The toddler in the yellow cardigan, Ahmed Qannan, weighed 6 kg, half of his pre-war body weight, according to his aunt, Israa Kalakh, who was by his side.“His situation worsens each day. God protect us from what is coming,” she told Reuters.Nearly five months into Israel’s air and ground assault on the Gaza Strip and resulting mass displacement, acute shortages of food have led to what the United Nations is describing as a nutrition crisis, part of a wider humanitarian catastrophe.

Gaza’s Health Ministry said on Sunday that 15 children had died of malnutrition or dehydration at Kamal Adwan hospital in Beit Lahiya, northern Gaza, the part of the enclave where the lack of food is most extreme.

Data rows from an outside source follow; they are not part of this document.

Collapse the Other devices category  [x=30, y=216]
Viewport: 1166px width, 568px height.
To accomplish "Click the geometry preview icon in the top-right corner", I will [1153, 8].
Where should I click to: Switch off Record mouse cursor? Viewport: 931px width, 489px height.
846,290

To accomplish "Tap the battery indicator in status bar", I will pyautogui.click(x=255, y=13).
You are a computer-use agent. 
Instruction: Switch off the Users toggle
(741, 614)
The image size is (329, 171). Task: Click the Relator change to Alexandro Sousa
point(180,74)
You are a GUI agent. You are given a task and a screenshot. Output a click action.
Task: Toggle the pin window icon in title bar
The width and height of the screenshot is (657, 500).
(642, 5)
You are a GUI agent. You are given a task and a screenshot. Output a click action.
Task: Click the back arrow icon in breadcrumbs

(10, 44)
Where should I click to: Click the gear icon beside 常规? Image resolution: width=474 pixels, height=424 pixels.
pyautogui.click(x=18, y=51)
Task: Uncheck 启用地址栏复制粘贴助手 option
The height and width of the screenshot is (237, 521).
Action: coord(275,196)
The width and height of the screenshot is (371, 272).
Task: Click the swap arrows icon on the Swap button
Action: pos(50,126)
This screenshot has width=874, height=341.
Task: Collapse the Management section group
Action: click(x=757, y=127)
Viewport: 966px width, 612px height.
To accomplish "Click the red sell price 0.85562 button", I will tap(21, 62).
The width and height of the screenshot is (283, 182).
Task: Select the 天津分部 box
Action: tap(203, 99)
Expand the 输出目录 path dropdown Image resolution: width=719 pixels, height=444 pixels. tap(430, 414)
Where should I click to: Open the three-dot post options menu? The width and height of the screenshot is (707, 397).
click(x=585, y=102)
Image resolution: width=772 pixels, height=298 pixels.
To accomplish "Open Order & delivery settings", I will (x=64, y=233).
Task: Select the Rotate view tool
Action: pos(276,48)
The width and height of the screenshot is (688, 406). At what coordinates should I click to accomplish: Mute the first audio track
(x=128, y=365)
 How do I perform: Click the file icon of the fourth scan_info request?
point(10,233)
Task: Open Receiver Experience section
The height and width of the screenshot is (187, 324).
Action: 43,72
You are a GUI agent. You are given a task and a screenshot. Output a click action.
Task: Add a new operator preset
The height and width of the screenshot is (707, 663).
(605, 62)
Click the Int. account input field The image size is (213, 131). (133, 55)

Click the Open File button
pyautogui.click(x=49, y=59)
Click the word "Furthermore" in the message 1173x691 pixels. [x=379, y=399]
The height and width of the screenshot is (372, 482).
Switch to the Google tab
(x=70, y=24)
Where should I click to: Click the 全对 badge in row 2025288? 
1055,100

“The unofficial numbers can unfortunately be expected to be higher,” said World Health Organisation spokesperson Christian Lindmeier.The worsening hunger crisis has intensified criticism of Israel on the world stage, including from US Vice President Kamala Harris, whose country is Israel’s staunchest ally. She said on Sunday that people in Gaza were starving, calling on Israel to do more to significantly increase the flow of aid.

Reuters obtained video filmed on Saturday at Kamal Adwan, showing a woman, Anwar Abdulnabi, weeping over the body of her daughter Mila, a toddler, who had just died in her bed.

“My daughter, my beautiful daughter, my gentle daughter has passed away,” cried Abdulnabi. She later said through her tears that Mila had been suffering from calcium and potassium deficiencies, but did not specify what caused the child’s death.

Dr Ahmad Salem, who works in the hospital’s intensive care unit, said one of the factors in the high number of child deaths there was that new mothers were themselves malnourished.

“The mothers cannot breastfeed their children. We do not have formula milk. This has led to the deaths of children here in the intensive care unit. Also in the nursery, there are numerous deaths,” he said.

Deliveries of food aid to the whole of Gaza are falling far short of what is needed, and the problem is worse in the north because the only crossings where Israel allows trucks to pass are in the south. Some aid trucks have been seized by desperate crowds before they reach the north.

“The sense of helplessness and despair among parents and doctors in realising that lifesaving aid, just a few kilometres away, is being kept out of reach, must be unbearable,” said Adele Khodr, Unicef regional director for the Middle East and North Africa.Israel says it does not restrict humanitarian or medical aid and has blamed the lack of deliveries on the capacity of aid agencies.